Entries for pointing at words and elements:
((

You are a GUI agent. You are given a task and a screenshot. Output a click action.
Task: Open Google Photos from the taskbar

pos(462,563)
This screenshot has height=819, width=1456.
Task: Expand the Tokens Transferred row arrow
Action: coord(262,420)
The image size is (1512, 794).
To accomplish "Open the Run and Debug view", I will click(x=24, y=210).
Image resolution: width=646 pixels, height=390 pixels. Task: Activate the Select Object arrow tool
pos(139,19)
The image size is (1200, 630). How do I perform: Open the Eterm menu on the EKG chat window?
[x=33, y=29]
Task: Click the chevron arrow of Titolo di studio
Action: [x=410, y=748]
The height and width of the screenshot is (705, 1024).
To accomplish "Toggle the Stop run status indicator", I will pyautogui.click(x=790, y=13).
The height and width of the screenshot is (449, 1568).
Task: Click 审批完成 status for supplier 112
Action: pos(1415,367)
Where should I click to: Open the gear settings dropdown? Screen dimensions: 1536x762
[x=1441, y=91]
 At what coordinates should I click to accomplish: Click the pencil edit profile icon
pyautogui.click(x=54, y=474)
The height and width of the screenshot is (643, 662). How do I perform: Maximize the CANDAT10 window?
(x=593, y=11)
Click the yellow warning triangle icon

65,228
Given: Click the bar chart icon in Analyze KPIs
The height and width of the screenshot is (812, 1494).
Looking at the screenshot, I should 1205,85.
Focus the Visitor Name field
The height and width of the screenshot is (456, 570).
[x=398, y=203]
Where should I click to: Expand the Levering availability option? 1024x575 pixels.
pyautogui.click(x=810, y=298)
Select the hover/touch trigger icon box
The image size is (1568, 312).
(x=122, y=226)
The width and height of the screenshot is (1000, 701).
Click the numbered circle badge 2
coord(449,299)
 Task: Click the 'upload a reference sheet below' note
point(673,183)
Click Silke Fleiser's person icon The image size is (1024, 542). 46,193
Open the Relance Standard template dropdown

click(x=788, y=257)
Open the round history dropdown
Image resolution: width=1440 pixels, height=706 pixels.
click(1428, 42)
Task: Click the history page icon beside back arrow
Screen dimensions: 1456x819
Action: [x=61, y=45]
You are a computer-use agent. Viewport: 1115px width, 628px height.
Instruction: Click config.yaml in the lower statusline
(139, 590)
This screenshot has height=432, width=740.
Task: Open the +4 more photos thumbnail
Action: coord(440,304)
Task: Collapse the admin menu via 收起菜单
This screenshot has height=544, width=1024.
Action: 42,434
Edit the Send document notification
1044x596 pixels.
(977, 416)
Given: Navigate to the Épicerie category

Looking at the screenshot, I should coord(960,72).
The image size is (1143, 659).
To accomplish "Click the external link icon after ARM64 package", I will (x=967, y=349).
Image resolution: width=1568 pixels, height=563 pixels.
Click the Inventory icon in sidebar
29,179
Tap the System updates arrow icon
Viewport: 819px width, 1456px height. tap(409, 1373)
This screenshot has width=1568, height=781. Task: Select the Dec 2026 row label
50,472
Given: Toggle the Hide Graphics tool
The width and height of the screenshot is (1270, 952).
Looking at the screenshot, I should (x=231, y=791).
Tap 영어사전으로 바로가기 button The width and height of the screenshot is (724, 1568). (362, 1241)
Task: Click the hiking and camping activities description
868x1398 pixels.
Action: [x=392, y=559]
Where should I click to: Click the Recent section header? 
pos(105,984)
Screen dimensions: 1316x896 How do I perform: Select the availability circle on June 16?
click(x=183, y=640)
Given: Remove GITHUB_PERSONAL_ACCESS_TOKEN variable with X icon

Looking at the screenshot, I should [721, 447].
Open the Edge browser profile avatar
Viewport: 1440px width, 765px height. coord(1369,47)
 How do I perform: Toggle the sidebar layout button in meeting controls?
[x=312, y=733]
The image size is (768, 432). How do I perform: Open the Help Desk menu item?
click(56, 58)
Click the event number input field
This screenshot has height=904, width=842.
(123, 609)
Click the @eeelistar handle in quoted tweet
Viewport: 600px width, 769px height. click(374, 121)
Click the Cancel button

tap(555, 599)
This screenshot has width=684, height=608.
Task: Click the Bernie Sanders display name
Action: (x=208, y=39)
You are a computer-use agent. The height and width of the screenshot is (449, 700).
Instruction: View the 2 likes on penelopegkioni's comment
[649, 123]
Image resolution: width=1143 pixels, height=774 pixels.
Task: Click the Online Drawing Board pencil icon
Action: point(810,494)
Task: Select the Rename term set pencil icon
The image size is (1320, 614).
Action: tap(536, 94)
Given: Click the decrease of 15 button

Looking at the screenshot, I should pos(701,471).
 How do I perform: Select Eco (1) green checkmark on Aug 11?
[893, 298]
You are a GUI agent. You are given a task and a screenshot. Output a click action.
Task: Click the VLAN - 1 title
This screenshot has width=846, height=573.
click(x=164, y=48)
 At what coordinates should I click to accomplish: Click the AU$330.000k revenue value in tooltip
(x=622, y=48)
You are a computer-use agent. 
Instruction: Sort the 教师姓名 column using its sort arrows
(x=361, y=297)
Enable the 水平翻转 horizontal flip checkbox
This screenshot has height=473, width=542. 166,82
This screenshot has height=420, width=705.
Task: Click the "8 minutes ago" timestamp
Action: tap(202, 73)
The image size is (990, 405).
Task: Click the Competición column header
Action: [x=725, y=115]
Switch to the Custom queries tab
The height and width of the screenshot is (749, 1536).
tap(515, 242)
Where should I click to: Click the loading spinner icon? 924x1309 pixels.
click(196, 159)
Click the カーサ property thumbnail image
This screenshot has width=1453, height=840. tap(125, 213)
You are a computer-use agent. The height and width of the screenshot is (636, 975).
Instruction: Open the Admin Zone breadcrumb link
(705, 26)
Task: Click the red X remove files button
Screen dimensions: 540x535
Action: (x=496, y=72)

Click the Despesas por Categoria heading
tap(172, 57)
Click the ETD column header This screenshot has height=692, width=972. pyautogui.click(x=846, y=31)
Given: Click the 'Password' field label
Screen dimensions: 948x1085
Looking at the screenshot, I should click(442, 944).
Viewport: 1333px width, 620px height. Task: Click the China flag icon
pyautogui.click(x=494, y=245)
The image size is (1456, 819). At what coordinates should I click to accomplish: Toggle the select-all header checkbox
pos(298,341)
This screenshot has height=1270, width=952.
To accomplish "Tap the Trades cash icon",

))

Work to do: Copy the entries word for word, starting at the first line and ending at the line that contains "pos(139,19)".

Problem solution:
You are a GUI agent. You are given a task and a screenshot. Output a click action.
Task: Open Google Photos from the taskbar

pos(462,563)
This screenshot has height=819, width=1456.
Task: Expand the Tokens Transferred row arrow
Action: coord(262,420)
The image size is (1512, 794).
To accomplish "Open the Run and Debug view", I will click(x=24, y=210).
Image resolution: width=646 pixels, height=390 pixels. Task: Activate the Select Object arrow tool
pos(139,19)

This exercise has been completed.